Intervista al Dott. Giovanni Barbara, Professore Associato dell’Università di Bologna e Presidente della Società Europea di Neurogastroenterologia sulla Sindrome dell'Intestino Irritabile
La Sindrome dell’intestino irritabile (IBS) riguarda circa 1 Italiano su 10, in maggioranza donne (con un rapporto di 3 a 1 rispetto agli uomini) ed è più comunemente conosciuta come “colite spastica”. Si tratta di una patologia con un notevole impatto sulla qualità di vita dei pazienti e considerevoli conseguenze di tipo socio-economico.
I SINTOMI E LA DIAGNOSI
La Sindrome dell’intestino irritabile è un disturbo caratterizzato da dolore addominale associato a gonfiore e ad alterazioni delle funzioni intestinali come diarrea (IBS-d), stitichezza (IBS-c) o una fastidiosa alternanza delle due condizioni.
Il primo passo per formulare una corretta diagnosi è quello di valutare la sintomatologia e di escludere i cosiddetti “campanelli d’allarme” che possono portare a una diagnosi differente[1].
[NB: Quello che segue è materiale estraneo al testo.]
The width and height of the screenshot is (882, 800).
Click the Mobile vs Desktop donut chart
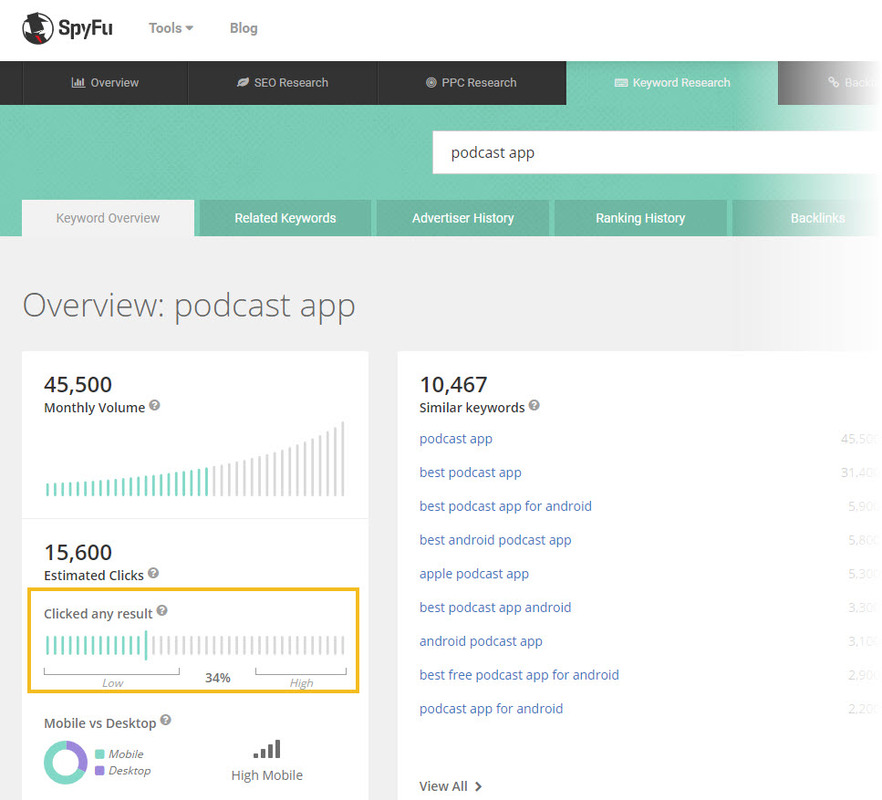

In pazienti con IBS il dolore addominale deve essere di lunga durata (almeno 3 mesi) e avere queste caratteristiche:
• diminuisce o aumenta con la defecazione;
• si associa a una diminuzione o a un aumento della frequenza della defecazione;
• si associa a un aumento o a una diminuzione della consistenza delle feci.
UNA PATOLOGIA MULTIFATTORIALE
Vi è oggi sempre maggiore evidenza che i sintomi di IBS non sono il risultato dello stress, ma di un insieme di alterazioni, che avvengono a livello del cosiddetto asse cervello-intestino, una costante comunicazione che avviene tra l’encefalo e l’apparato gastrointestinale. La sindrome dell’intestino irritabile viene oggi considerata una malattia multifattoriale, causata cioè da più fattori. Tra questi, spiccano le alterazioni delle motilità intestinale e un’aumentata sensibilità e iper-reattività a certi cibi, allo stress, alle emozioni, a fugaci infezioni intestinali, al periodo mestruale o la distensione delle pareti dell’intestino causate dal gas. Quest’ultimo è prodotto da una eccessiva fermentazione dei cibi, soprattutto i carboidrati, da parte dei batteri intestinali, denominati oggi microbiota intestinale.
In sintesi, nell’IBS, la normale regolazione delle interazioni cervello-intestino si altera, il che porta a cambiamenti nella motilità, sensibilità (sensazioni) e secrezioni a livello intestinale. Vi sono numerosi fattori che possono giocare un ruolo nell’alterazione dell’asse cervello-intestino. Essi sono:
Una predisposizione genetica a sviluppare l’IBS (familiarità)
Una infezione intestinale avvenuta prima dell’insorgenza dei sintomi
Eventi stressanti ripetitivi e cronici o altri fattori psico-sociali
Alterazioni del microbiota intestinale.
[1] Prima della diagnosi di IBS, escludere i seguenti segnali: inizio dei sintomi in età superiore a 50 anni; presenza di sangue nelle feci; dimagrimento improvviso e repentino; familiarità per malattie infiammatorie intestinali; modificazioni di alcuni semplici esami come emocromo, VES; presenza di anemia.